Until lately, pompoms only brought to mind children’s crafts and cheerleaders. I mark my conversion to fascination with pompoms and fringe to the Vesterheim 2013 Textile Tour to Norway. It seemed that everywhere we visited, everywhere we turned, there were more colorful textile embellishments: fringes and tassels and pompoms. The beautiful bands woven for costumes often ended in fluffy tassels.
For my North House class on Scandinavian embellishments, I’ve been testing pompom process and materials (only one of many techniques which we’ll learn in class). Which wools puff up best and make the nicest tight, enticing orbs? One day my five-year-old granddaughter Madeline came to my studio and I made a small, white, wooly pompom. She peered at me steaming the ends to fluff it up. She then gave me a full half-hour of weaving time as she played with the pompom, tossing it up to the ceiling fan, for instance. Between that experience and learning about all of the colors of markers in my desk drawer, she is eager to return.
What else can you do with one perfect pompom? I combined a pompom, used like a large bead or stone, with strips of a Swedish sweater to create a necklace. I first used a solid red, as black/white/red is a favorite combination. However, I worried that it would look like I was carrying a clown nose around my neck. When I tried it on the finished piece, it was difficult to stop patting my rib cage.
This wins the “cutest use of small pompoms” award. Back in 2013 (or 2014) my friends Mary Skoy and Jan Mostrom and I spent an afternoon learning about fringe and pompoms.
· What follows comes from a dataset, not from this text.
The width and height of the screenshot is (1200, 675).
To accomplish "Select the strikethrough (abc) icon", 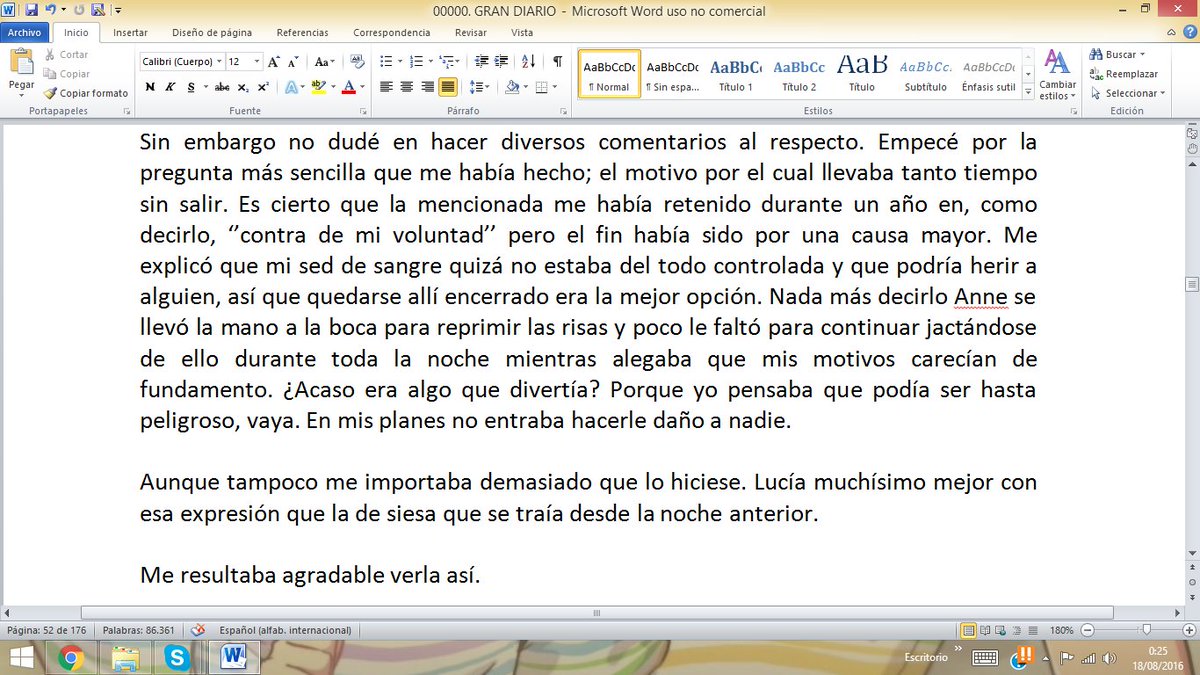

Recently Mary used her small pompoms to decorate a knitted bird.
I took a scarf from a drawer last month, one that I pieced using wool from a shawl I wove in weaving school in Norway, a long time ago. The scarf never seemed quite cool enough to finish, but now I knew the answer–it needed pompoms!
In other posts, I’ve shown I’m crazy for the kavelfrans technique, pompom-like fuzzy strips that were often found on mittens, like these wonderful gloves from the Nordiska Museet in Sweden.
Another darling pair of Swedish mittens from the Nordiska Museet, with fringe and pompoms.
See kavelfrans on pillows I made here, here, and here. Here are a pair of modern mittens I made last week, a sample for class. Perhaps a more modest project before moving on to the ones above?
The fun of preparing for my class is the combination of research into materials, technique, history, and design–and making.